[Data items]
○ ○ ○ ○ ○ ○ ○
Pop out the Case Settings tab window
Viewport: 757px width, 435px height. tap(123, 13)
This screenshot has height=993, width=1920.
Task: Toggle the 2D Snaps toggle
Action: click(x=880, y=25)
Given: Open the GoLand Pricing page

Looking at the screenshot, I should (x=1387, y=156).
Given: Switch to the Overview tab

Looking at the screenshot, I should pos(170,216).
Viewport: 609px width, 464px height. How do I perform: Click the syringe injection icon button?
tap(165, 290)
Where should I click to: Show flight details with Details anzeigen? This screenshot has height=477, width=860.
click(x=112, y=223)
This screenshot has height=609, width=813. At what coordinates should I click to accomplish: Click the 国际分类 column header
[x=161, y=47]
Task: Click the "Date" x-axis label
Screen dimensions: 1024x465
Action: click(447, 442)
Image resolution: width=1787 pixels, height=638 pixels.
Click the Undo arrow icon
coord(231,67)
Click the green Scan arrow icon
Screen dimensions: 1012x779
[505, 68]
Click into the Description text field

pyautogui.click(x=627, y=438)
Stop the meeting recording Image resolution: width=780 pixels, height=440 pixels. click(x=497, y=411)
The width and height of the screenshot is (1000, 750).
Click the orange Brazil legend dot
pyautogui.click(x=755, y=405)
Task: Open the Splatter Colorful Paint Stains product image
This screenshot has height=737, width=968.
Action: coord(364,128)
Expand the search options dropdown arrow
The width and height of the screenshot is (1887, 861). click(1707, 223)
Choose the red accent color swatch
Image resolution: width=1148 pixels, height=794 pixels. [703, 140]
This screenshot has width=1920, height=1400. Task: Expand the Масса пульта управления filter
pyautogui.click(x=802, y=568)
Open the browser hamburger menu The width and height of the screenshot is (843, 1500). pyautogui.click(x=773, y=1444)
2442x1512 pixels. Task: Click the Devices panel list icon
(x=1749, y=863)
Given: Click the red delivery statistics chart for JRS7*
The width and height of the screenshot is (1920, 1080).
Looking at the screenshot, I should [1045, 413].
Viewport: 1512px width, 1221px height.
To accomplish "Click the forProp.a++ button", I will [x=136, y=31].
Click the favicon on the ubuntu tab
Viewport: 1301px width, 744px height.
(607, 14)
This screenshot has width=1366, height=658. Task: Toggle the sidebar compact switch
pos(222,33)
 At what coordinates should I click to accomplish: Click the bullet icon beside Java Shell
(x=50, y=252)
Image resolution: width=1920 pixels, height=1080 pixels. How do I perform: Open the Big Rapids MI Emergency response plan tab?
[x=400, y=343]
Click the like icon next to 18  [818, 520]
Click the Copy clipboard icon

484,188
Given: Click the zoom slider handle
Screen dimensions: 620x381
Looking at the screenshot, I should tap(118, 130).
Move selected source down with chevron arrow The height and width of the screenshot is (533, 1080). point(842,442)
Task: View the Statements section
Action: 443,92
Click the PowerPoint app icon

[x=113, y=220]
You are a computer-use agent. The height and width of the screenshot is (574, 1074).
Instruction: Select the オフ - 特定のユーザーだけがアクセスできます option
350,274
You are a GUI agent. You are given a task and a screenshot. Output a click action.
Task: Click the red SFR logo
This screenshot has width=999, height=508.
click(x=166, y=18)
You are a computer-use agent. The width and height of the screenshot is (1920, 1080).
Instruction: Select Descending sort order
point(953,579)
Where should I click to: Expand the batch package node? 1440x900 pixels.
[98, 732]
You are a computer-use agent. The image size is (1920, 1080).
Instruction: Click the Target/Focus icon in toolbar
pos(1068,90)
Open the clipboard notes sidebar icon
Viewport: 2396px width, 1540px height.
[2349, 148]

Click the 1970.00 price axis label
○ ○ ○ ○ ○ ○ ○
Problem statement:
Copy every item above word for word, line by line, changing nothing.

Task output:
Pop out the Case Settings tab window
Viewport: 757px width, 435px height. tap(123, 13)
This screenshot has height=993, width=1920.
Task: Toggle the 2D Snaps toggle
Action: click(x=880, y=25)
Given: Open the GoLand Pricing page

Looking at the screenshot, I should (x=1387, y=156).
Given: Switch to the Overview tab

Looking at the screenshot, I should pos(170,216).
Viewport: 609px width, 464px height. How do I perform: Click the syringe injection icon button?
tap(165, 290)
Where should I click to: Show flight details with Details anzeigen? This screenshot has height=477, width=860.
click(x=112, y=223)
This screenshot has height=609, width=813. At what coordinates should I click to accomplish: Click the 国际分类 column header
[x=161, y=47]
Task: Click the "Date" x-axis label
Screen dimensions: 1024x465
Action: click(447, 442)
Image resolution: width=1787 pixels, height=638 pixels.
Click the Undo arrow icon
coord(231,67)
Click the green Scan arrow icon
Screen dimensions: 1012x779
[505, 68]
Click into the Description text field

pyautogui.click(x=627, y=438)
Stop the meeting recording Image resolution: width=780 pixels, height=440 pixels. click(x=497, y=411)
The width and height of the screenshot is (1000, 750).
Click the orange Brazil legend dot
pyautogui.click(x=755, y=405)
Task: Open the Splatter Colorful Paint Stains product image
This screenshot has height=737, width=968.
Action: coord(364,128)
Expand the search options dropdown arrow
The width and height of the screenshot is (1887, 861). click(1707, 223)
Choose the red accent color swatch
Image resolution: width=1148 pixels, height=794 pixels. [703, 140]
This screenshot has width=1920, height=1400. Task: Expand the Масса пульта управления filter
pyautogui.click(x=802, y=568)
Open the browser hamburger menu The width and height of the screenshot is (843, 1500). pyautogui.click(x=773, y=1444)
2442x1512 pixels. Task: Click the Devices panel list icon
(x=1749, y=863)
Given: Click the red delivery statistics chart for JRS7*
The width and height of the screenshot is (1920, 1080).
Looking at the screenshot, I should [1045, 413].
Viewport: 1512px width, 1221px height.
To accomplish "Click the forProp.a++ button", I will [x=136, y=31].
Click the favicon on the ubuntu tab
Viewport: 1301px width, 744px height.
(607, 14)
This screenshot has width=1366, height=658. Task: Toggle the sidebar compact switch
pos(222,33)
 At what coordinates should I click to accomplish: Click the bullet icon beside Java Shell
(x=50, y=252)
Image resolution: width=1920 pixels, height=1080 pixels. How do I perform: Open the Big Rapids MI Emergency response plan tab?
[x=400, y=343]
Click the like icon next to 18  [818, 520]
Click the Copy clipboard icon

484,188
Given: Click the zoom slider handle
Screen dimensions: 620x381
Looking at the screenshot, I should tap(118, 130).
Move selected source down with chevron arrow The height and width of the screenshot is (533, 1080). point(842,442)
Task: View the Statements section
Action: 443,92
Click the PowerPoint app icon

[x=113, y=220]
You are a computer-use agent. The height and width of the screenshot is (574, 1074).
Instruction: Select the オフ - 特定のユーザーだけがアクセスできます option
350,274
You are a GUI agent. You are given a task and a screenshot. Output a click action.
Task: Click the red SFR logo
This screenshot has width=999, height=508.
click(x=166, y=18)
You are a computer-use agent. The width and height of the screenshot is (1920, 1080).
Instruction: Select Descending sort order
point(953,579)
Where should I click to: Expand the batch package node? 1440x900 pixels.
[98, 732]
You are a computer-use agent. The image size is (1920, 1080).
Instruction: Click the Target/Focus icon in toolbar
pos(1068,90)
Open the clipboard notes sidebar icon
Viewport: 2396px width, 1540px height.
[2349, 148]

Click the 1970.00 price axis label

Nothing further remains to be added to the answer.